My anticipation is that we are going to see retailers in a positive buying mood, more innovative products, higher price points and much higher prices coming out of China. Here is why:
Positive Buying Mood
This was a very solid Christmas selling season with The New York Times article “Retail Sales Rebound, Beating Forecasts” reporting that “[s]hoppers spent more money this holiday season than even before the recession….[R]retail spending rose 5.5 percent in the 50 days before Christmas, exceeding even the more optimistic forecasts….”
Also, improved inventory controls in many retailers resulted in good sell through and fewer markdowns. As a result retailers are going to need products on the shelf. This should put buyers in the mood to buy as they get renewed confidence in their ability to move the goods they buy, in the economy, their shoppers and, most importantly, themselves.
More Innovative Products
Expect to see more innovative products. The recession caused many companies to postpone and cancel the launch of new products, particularly those that had a higher price tag. Consumers are feeling more adventurous so expect retail buyers to be so as well. Manufacturers will have what they are looking for.
Higher price points
That same New York Times article reported that the sale of luxury items increased 6.7% this year.
That means the consumer is willing to buy more expensive products that they see as having value. I don’t think we’ll see a return to $300 robotic horses and dinosaurs but we will see toys selling with a $100 price tag.
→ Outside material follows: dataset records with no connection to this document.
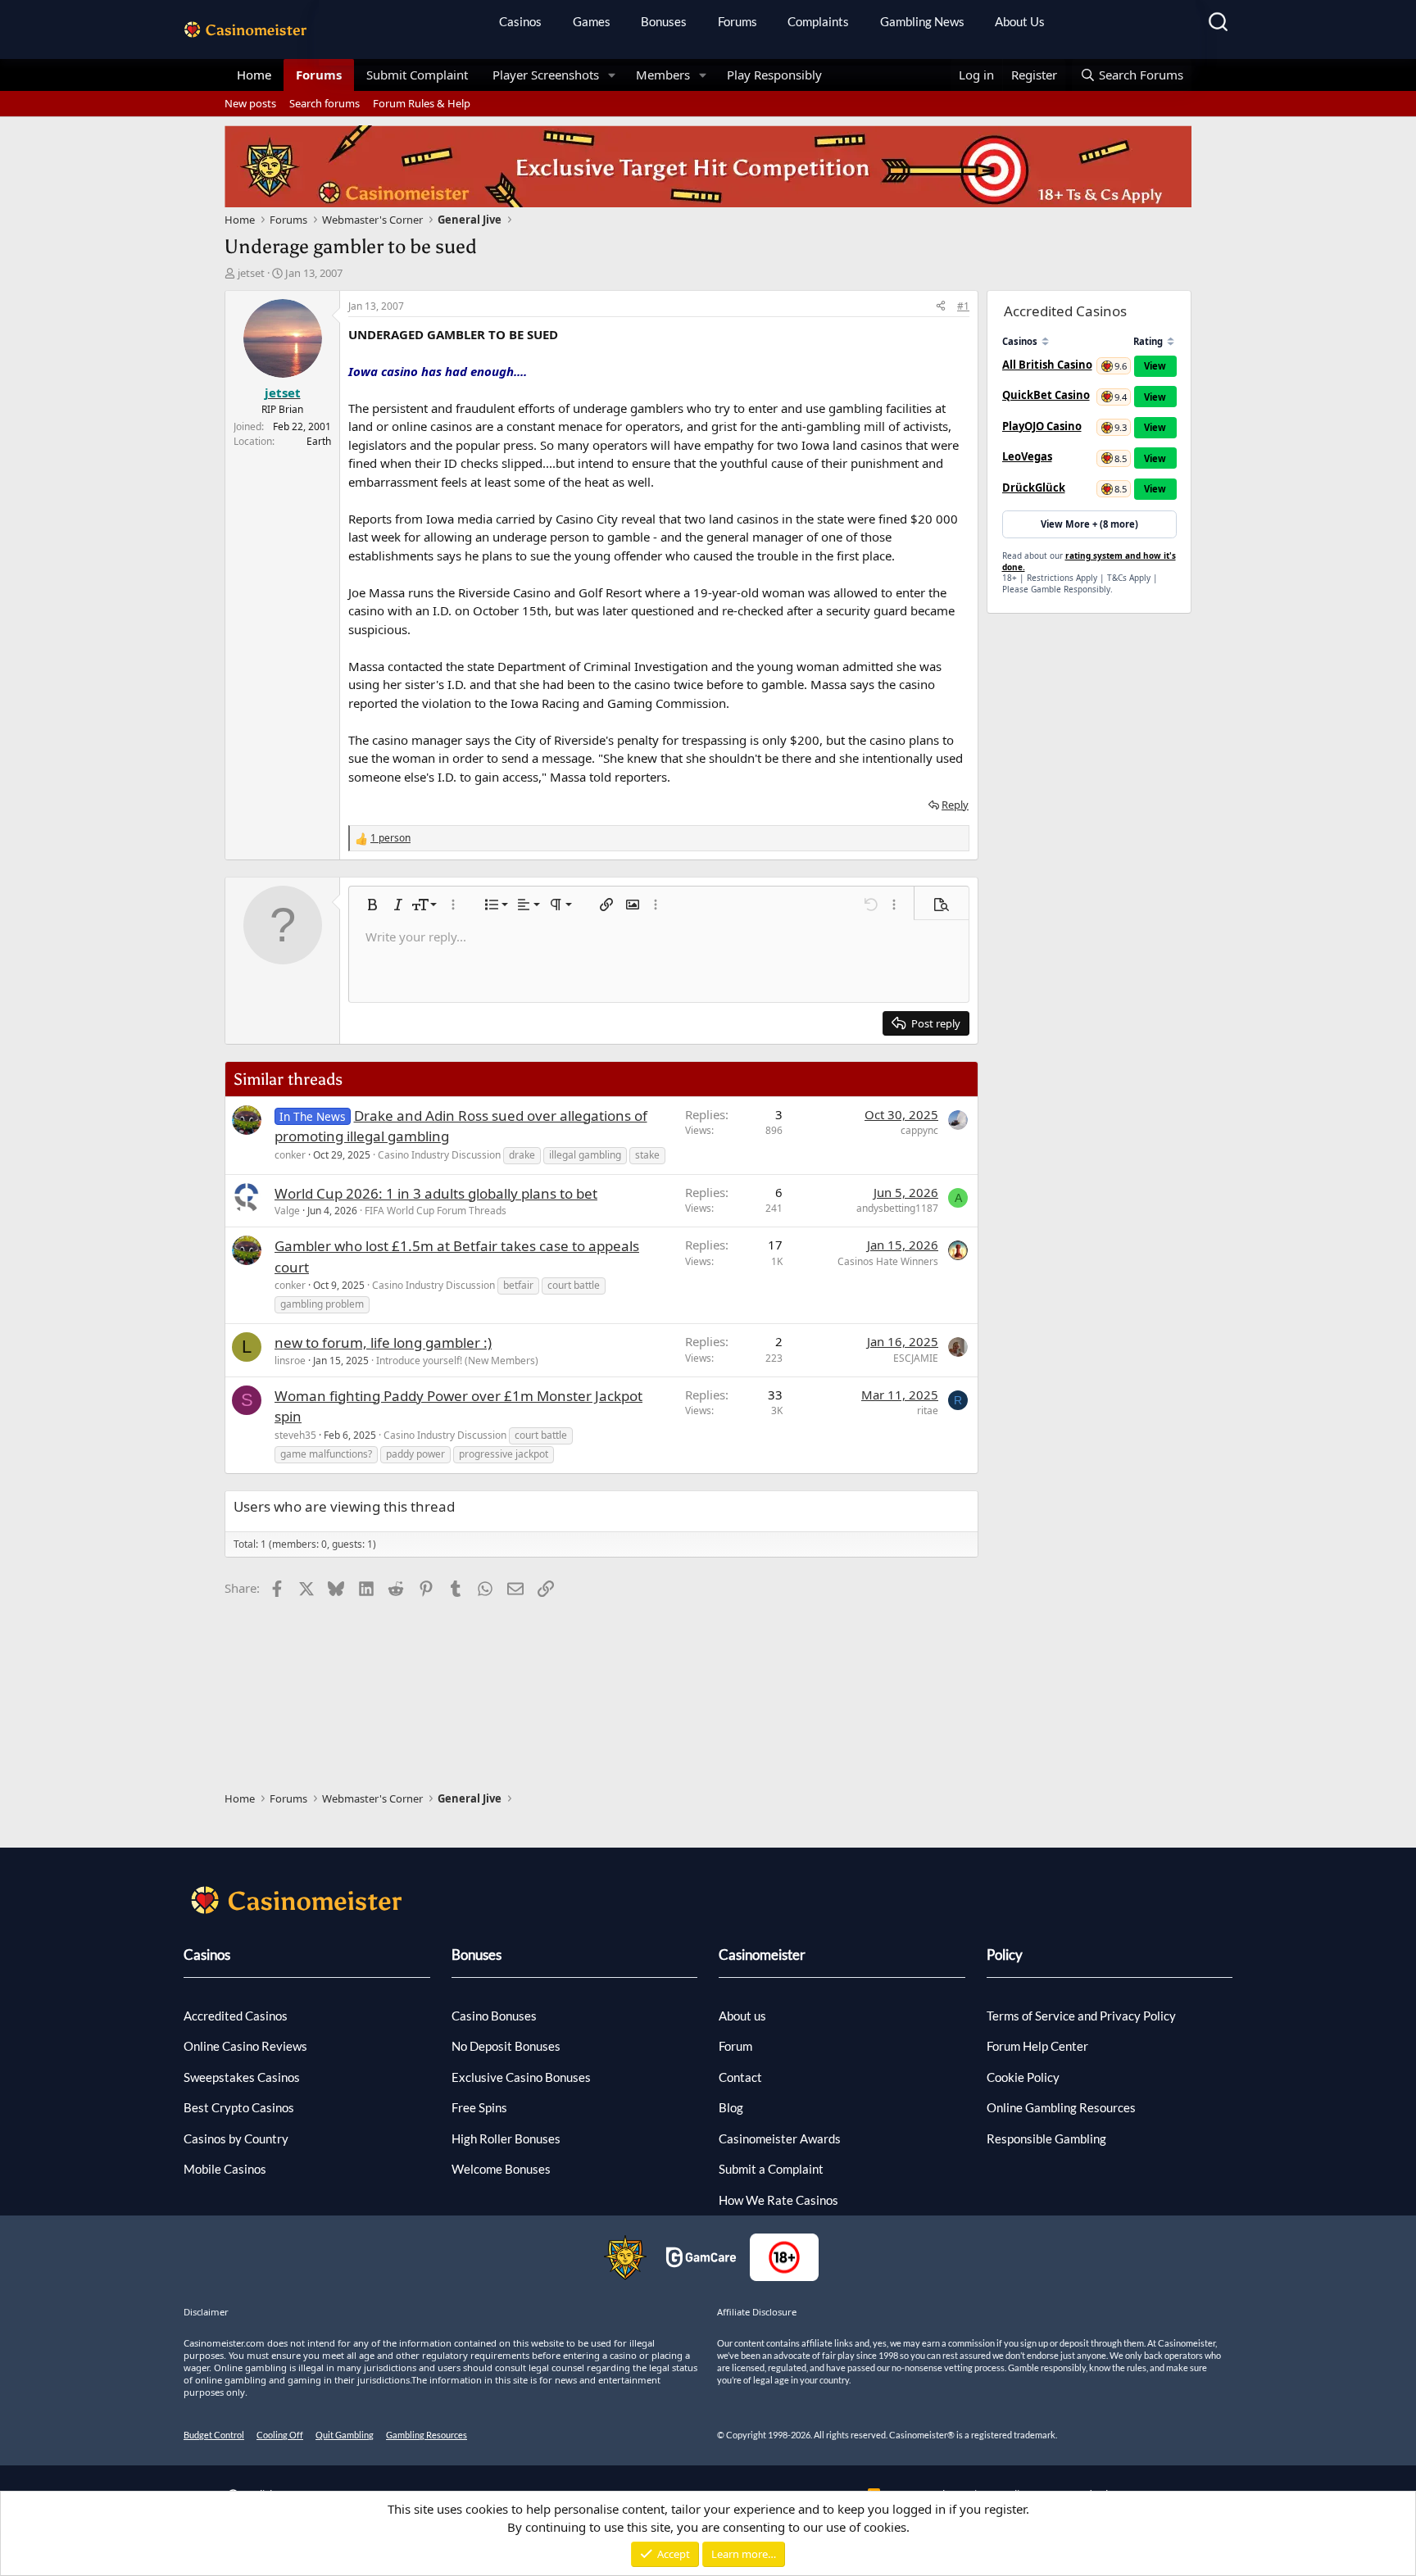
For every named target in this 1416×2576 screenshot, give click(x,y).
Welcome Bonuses (501, 2168)
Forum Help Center (1037, 2046)
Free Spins (479, 2107)
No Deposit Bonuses (506, 2046)
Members (663, 74)
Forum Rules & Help (421, 103)
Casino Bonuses (494, 2015)
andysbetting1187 (897, 1208)
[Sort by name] (1045, 341)
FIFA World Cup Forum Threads (435, 1211)
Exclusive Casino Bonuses (521, 2077)
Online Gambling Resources (1061, 2107)
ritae (927, 1410)
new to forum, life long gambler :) (383, 1342)
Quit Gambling (344, 2434)
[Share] (940, 306)
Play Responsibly (774, 74)
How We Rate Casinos (778, 2200)
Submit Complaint (417, 74)
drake (522, 1155)
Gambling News (922, 21)
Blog (731, 2107)
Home (254, 74)
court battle (573, 1285)
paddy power (415, 1454)
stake (647, 1155)
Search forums (324, 103)
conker (290, 1155)
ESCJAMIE (915, 1358)
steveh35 (295, 1435)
China has been experiencing a very strong inflationary period due to a number of issues (demands for higher wages and working conditions as well as too much cash in the economy to name just two). As a result, they have had to allow the Yuan to increase in value. According to the RTT News Global Financial Network “The Chinese Yuan surged up to a new record high against the U.S. dollar in Asian deals on Friday, the last trading day of the year, on speculation China will allow the Yuan to rise in 2011 in an effort to reduce inflation.” This is going to mean higher toy prices with some buyers experiencing sticker shock. Once again, it will be interesting to see how this all plays out as manufacturers float their new prices and buyers push back.
I’ll let you know what I see, hear and experience in Hong Kong. It will be, as always, interesting.